ZD至顶网软件频道消息:微软又购入一千万条DNA,此举为微软研究数字数据新存储方法的一步。
微软和华盛顿大学的研究人员将利用购入的长链寡核苷酸DNA对数字数据进行高密度编码研究工作。
DNA的主要用途自然是存储控制所有已知生物的生长和发育的基因指令,DNA几十亿年来一直都在做这件事。现在科学家们试图将该功能用于数字数据的存储。
微软一年前曾从Twist Bioscience首次购入DNA,买了1000万条合成DNA。其间,两家机构提高了存储密度,因此降低了DNA数字数据存储的成本,每条DNA可编入更多数字数据;去年7月,微软和华盛顿大学的研究人员宣布,他们创纪录地将200 MB的数据存储在铅笔尖大小的DNA里。

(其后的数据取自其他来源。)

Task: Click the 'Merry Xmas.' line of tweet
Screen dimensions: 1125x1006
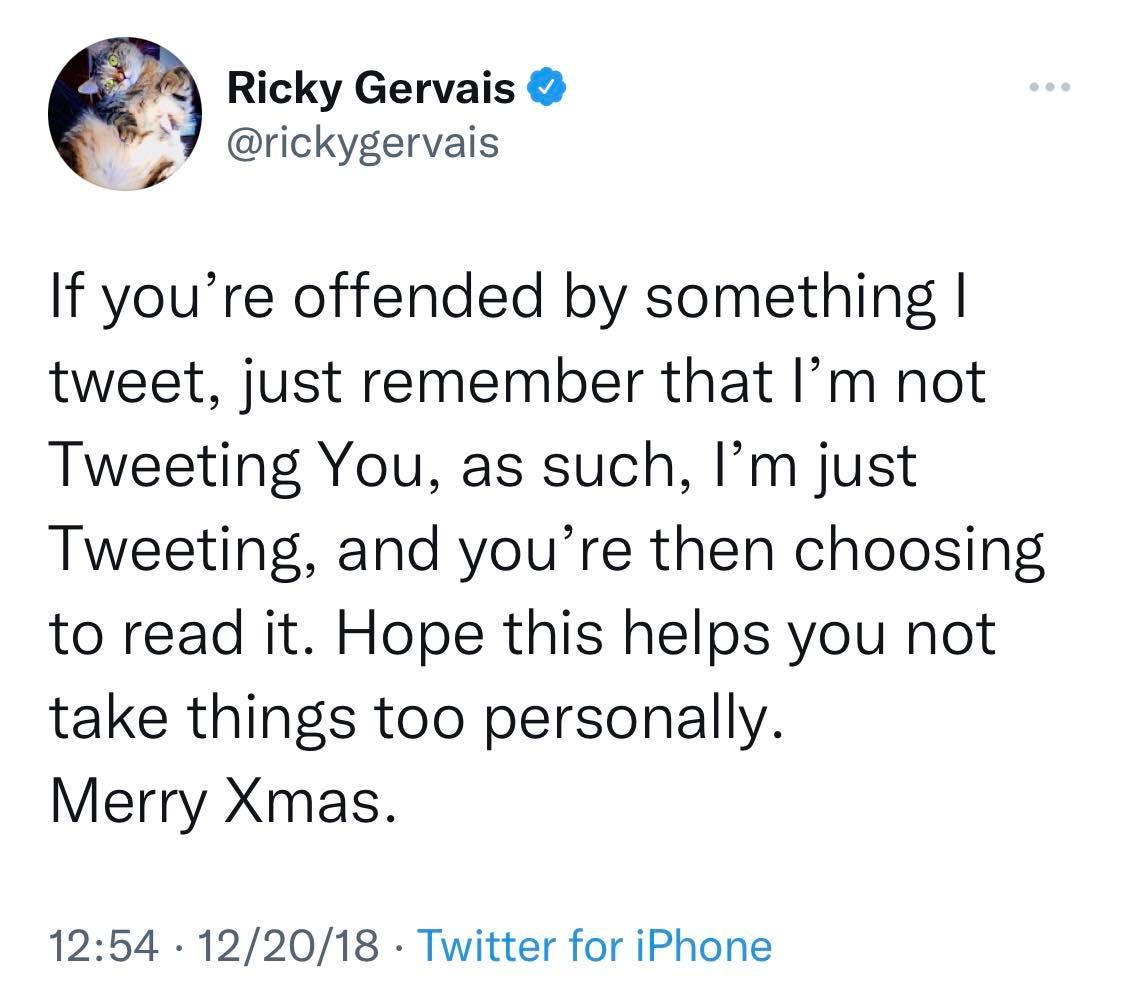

华盛顿大学Torode家庭职业发展中心的计算机科学和工程教授及该项目的主要研究者之一的Luis Ceze表示 ,“重要的是, DNA不仅可以提供高密度长期数字数据存储解决方案,而且,与现有的存储技术相比,该技术所需的静态能源很少。“
他还表示,“此外,DNA作为信息存储介质永远不会过时,因为我们总是会要读取DNA的。再也无需将数据从磁盘迁移到磁带再迁移到密集磁带了。”

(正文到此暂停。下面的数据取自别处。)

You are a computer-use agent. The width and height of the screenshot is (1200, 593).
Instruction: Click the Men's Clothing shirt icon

Karin Strauss是微软高级研究员,也是该项目的主要研究人员之一。Strauss指,要将DNA存储用于主流存储仍存在许多挑战,但Strauss表示研究团队对目前取得的进展感到鼓舞。
Strauss 表示,“对数据存储的需求一直都在以惊人的速度增长。各种机构和消费者均需要存储大量的数据,例如,医疗数据或个人视频,用户肯定可以受益于新型长期存储解决方案。我们相信DNA大有可能提供新型长期存储的答案。”
DNA用于数据存档可以避免传统数字存储媒体的两个关键局限:有限的寿命和低密度数据。DNA数据存储可以持续2000年,不会变质。研究人员的实验已经表明,几克DNA就可以存储一个 EB的数字数据,而且,存储密度还可以改善,几克的DNA有潜力存储一个ZB的数字数据。
不过,DNA存储目前的写入速度还非常慢,华盛顿大学的科学家们花了一个星期才存储了一百万个字节的数据,而且也非常昂贵。DNA存储技术还要克服许多困难,但DNA大有可能最终将取代诸如磁带一类的长期存储媒体。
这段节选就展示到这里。